Grimind – Through the Eyes of Janus

« Gates Of Paradise And Hell »
 

Atmosphères planantes, puissance, rage et mélancolie, c’est ce que nous propose le nouvel album de Grimind, Through the Eyes of Janus. Un voyage de 40 minutes, semé de rebondissements et de surprises.


Groupe de metal gothique/atmosphérique, teinté rock, Grimind n’en est pas à son premier effort, puisque le groupe a déjà sorti 3 galettes depuis 1997. Ils nous viennent de Lausanne (Suisse), et nous proposent leur premier album autoproduit.

Premier constat : malgré un album autoproduit, la qualité est au rendez-vous ! Les suisses n’ont rien à envier aux grosses productions.

L’atmosphère que dégage le groupe est assez étonnante. C’est un tout autre univers que Grimind nous propose d’explorer. On passera régulièrement de passages planants et mélancoliques, à d’autres plus énervés. On pensera inévitablement à Paradise Lost, notamment avec la voix claire de David Agocs.

Chaque instrument a sa place, et les mots d’ordres sont simplicité et efficacité : des rythmiques simples et carrées, des mélodies entêtantes, et des claviers quasi-omniprésents pour une atmosphère unique. Parfois un peu trop simple même, puisque certains plans (« All Around Your Fears », « Suffocating Flame ») sont un peu classiques, teintés rock, mais tout de même sympathiques à l’écoute.

Grimind


Là où Grimind nous étonne, c’est avec ses atmosphères incroyablement prenantes (« The One With No Name », « Following Their Prey »), ses mélodies entêtantes (« Come Undone », « Suffocating Flame »), et ses changements de rythme (« Golem’s March »). Nous avons même droit à quelques rythmiques incroyablement catchy et entrainantes (« Giant’s Causeway ») ! Car Grimind enchaîne parfaitement les changements de ton, et on se surprend plus d’une fois à taper du pied et secouer un tantinet ses cheveux.
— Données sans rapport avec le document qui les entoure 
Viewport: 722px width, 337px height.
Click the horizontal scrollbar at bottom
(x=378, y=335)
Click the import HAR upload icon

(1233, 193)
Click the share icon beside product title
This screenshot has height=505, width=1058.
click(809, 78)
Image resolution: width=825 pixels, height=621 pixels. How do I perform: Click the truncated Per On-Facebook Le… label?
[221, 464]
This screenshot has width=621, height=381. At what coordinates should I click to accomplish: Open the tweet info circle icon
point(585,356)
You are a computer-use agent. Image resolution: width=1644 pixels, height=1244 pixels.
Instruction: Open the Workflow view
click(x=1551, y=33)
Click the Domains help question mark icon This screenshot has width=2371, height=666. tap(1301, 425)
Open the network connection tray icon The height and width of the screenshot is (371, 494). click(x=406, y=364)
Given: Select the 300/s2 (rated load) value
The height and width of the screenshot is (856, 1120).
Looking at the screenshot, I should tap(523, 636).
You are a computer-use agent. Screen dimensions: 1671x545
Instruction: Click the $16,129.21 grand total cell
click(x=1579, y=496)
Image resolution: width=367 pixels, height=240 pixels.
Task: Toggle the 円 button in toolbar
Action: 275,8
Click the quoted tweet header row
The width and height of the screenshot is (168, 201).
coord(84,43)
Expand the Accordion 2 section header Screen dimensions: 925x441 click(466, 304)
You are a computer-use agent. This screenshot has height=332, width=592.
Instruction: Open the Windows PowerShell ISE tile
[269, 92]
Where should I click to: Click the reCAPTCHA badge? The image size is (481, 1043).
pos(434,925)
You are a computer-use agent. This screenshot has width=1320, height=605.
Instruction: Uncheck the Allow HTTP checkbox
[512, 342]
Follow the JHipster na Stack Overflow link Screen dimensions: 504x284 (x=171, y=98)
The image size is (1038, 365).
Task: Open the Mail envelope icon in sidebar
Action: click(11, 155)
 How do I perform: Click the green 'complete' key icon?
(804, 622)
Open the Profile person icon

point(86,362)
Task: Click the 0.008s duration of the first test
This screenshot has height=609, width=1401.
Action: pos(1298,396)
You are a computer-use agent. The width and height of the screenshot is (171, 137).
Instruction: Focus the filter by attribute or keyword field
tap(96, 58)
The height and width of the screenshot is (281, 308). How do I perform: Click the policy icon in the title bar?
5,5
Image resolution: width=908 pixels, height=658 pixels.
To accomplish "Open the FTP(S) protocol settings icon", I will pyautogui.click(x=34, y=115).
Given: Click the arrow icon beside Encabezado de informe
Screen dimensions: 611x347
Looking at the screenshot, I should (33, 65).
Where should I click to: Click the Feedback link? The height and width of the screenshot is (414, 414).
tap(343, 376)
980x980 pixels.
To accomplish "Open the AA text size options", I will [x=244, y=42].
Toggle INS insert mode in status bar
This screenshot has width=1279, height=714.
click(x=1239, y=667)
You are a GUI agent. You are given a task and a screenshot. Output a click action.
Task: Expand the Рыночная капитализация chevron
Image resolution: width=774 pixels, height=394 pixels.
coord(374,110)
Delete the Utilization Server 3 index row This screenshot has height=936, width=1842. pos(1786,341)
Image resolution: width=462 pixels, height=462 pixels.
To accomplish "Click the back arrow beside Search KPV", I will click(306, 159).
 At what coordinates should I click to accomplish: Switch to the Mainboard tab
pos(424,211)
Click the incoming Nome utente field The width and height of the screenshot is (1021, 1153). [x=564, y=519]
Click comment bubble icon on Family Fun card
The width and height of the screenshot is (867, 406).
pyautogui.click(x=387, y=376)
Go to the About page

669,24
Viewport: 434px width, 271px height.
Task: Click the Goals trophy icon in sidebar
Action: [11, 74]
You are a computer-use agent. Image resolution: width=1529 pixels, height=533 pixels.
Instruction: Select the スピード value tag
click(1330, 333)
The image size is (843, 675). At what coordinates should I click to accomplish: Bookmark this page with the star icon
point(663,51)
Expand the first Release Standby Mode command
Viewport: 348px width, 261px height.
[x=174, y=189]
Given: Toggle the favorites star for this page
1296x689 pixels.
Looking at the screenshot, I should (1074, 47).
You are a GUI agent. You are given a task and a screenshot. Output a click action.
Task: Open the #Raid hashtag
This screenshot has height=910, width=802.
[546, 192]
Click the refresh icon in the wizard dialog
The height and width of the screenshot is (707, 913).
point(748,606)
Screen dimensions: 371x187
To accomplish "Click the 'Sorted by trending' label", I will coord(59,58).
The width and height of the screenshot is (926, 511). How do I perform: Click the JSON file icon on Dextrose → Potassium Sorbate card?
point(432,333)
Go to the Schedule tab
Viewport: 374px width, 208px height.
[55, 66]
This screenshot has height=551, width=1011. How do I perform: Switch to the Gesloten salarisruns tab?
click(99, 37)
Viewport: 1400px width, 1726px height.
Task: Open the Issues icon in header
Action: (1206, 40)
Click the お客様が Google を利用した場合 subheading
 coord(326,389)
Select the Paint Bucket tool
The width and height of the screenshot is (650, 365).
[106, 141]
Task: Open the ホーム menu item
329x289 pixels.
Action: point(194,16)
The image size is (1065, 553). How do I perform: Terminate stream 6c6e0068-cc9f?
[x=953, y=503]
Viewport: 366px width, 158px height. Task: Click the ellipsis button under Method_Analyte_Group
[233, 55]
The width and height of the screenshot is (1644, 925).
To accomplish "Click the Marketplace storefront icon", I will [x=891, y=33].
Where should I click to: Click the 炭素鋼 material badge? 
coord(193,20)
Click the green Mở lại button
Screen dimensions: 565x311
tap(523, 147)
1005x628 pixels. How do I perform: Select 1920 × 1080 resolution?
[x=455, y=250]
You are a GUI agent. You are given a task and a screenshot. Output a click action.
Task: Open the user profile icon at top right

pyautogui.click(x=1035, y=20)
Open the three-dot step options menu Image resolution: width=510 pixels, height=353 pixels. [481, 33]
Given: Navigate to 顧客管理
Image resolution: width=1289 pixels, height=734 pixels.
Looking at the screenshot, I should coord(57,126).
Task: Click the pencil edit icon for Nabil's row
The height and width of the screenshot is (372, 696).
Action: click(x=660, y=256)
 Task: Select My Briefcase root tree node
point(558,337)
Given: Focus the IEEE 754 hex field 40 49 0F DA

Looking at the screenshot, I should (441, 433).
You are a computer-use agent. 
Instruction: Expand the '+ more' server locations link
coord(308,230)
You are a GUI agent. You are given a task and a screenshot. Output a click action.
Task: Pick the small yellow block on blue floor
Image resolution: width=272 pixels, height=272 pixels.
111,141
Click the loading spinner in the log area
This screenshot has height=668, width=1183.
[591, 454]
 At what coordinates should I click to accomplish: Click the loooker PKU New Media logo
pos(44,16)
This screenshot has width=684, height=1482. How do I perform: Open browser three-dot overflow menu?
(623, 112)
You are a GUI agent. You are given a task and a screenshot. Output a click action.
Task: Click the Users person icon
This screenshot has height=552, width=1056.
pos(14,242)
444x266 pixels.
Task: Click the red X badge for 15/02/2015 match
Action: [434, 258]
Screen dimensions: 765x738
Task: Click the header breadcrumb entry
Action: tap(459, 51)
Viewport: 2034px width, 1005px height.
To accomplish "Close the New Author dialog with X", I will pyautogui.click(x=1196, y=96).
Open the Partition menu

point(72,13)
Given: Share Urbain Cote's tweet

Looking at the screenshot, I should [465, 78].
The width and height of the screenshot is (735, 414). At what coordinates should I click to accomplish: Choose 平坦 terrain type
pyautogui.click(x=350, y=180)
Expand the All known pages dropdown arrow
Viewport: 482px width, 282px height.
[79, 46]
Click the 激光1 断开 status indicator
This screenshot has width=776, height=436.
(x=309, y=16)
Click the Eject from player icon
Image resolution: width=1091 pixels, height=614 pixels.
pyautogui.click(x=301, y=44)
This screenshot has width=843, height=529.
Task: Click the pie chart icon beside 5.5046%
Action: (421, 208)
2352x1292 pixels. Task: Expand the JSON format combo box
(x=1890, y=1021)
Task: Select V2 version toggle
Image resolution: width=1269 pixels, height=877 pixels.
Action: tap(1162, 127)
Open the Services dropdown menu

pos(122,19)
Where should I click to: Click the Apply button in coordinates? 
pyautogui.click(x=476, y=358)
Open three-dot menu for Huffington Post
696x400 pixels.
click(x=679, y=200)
Mention spéciale pour « Giant’s Causeway », titre le plus long (5:39) et probablement le plus intéressant du disque. Rythmique imparable, atmosphère planante voire épique, une touche expérimentale et un peu de rage, les dosages sont parfaits et le résultat très réussi.
On pense un peu à Enslaved, mais aussi à A Pale Horse Named Death par moments.
L’interlude (« Gates Of Paradise And Hell ») est très appréciable, représente bien le contraste calme/brutalité, et est suivie d’un « The One With No Name » très atmosphérique, et qui comporte sa dose de riffs plus énervés. Nous tenons le trio gagnant de l’album !
Enfin, « Come Undone » est pleine de mélancolie, malgré une fois de plus, un schéma classique.
L’album se fini en apothéose, avec « Following Their Prey » et son outro, courte, mais surement le moment le plus brut de l’album.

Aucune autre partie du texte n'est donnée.